演奏評の中でしばしば用いられる。ピアノ独奏曲をはじめとする、薄い編成の作品に対しては現れにくい。多くは管弦楽曲だ。「作曲家の意図が余すところ無く再現出来ていますね」という程度の概ね好意的なニュアンスの表出だろうと思うが、「通り一遍の演奏」という意味の皮肉な表現だという可能性も残る。
元々何かと「楽譜通り」であることが珍重されるクラシック音楽だから、音の間違いや音程の不安は論外として、音の過不足がないことや、リピート記号が忠実に守られている程度では、この言葉は奮発されないと思う。
- 「Allegro」と書かれた楽譜の再現として、「確かにアレグロに聞こえました」
- 「p」と書かれた場所が「確かにpでした」
- 「書かれている声部全部がちゃんと聞こえました」
リピート記号に忠実かどうか程度であれば、客観的に確認が可能だが、上記などは立証が難しい。ある人が「スコアに忠実」と評した演奏を聴いても、全員がそう思うとは限らない。500小節を超えるような巨大な作品を聴いてたちどころに「スコアに忠実な演奏だった」と総括出来るのは凄いことだ。
ブラームスの管弦楽作品の演奏において「スコアに忠実」であろうと思うと、それは大変だ。
「音符の多さ」もさることながら、ヘミオラ、ポリリズム、シンコペーション、重音奏法、複雑なアーティキュレーションなどなどだ。さらに本人も自覚している通り、ピアノに編曲したら大名人にしか弾けそうもない程のこみいった声部書法が追い打ちをかける。もっとある。楽譜上にちりばめられた繊細、多彩かつ難解な音楽用語だ。これら楽譜上のブラームスの意図をあらかじめ全て見抜くことが既に難儀である上に、それら全てを演奏中に反映させることが至難の業だ。
仮に、その至難の業が実現出来たとしても、演奏を聴く中からそれを感じ取るというのはもっと難易度が高い。
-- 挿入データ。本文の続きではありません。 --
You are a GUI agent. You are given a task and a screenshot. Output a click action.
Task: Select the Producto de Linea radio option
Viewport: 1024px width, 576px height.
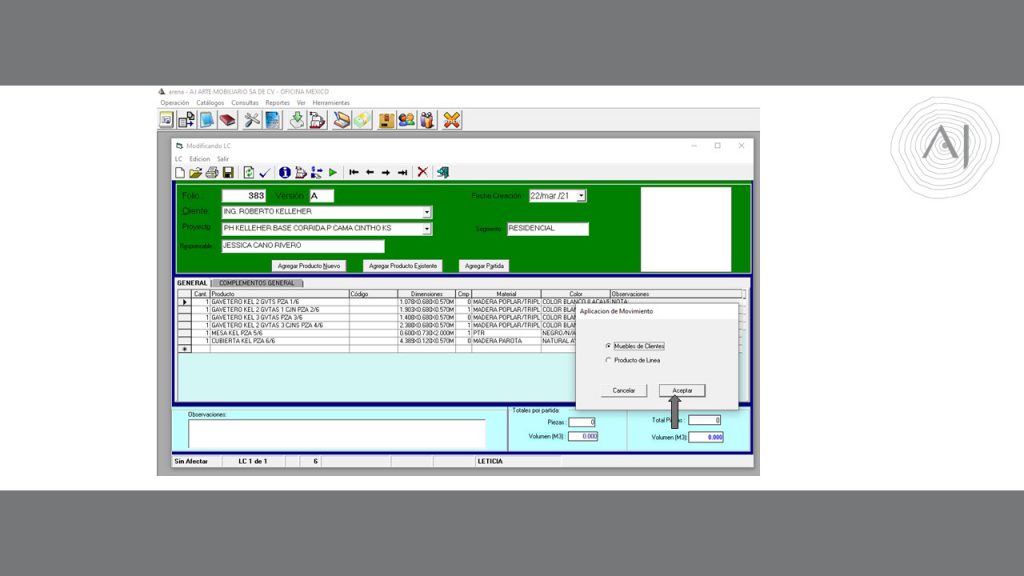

「スコアに忠実」という言葉を使うからには、その筆者が「スコアの譜読み」を終えているということが前提だ。しかし、残念ながら譜読みの深さには個人差がある。そしてその個人差は「スコアに忠実」という言葉にも反映せざるを得ない。
恐ろしくて使えたものではない言葉だが、読む側に回っても心の準備が要る。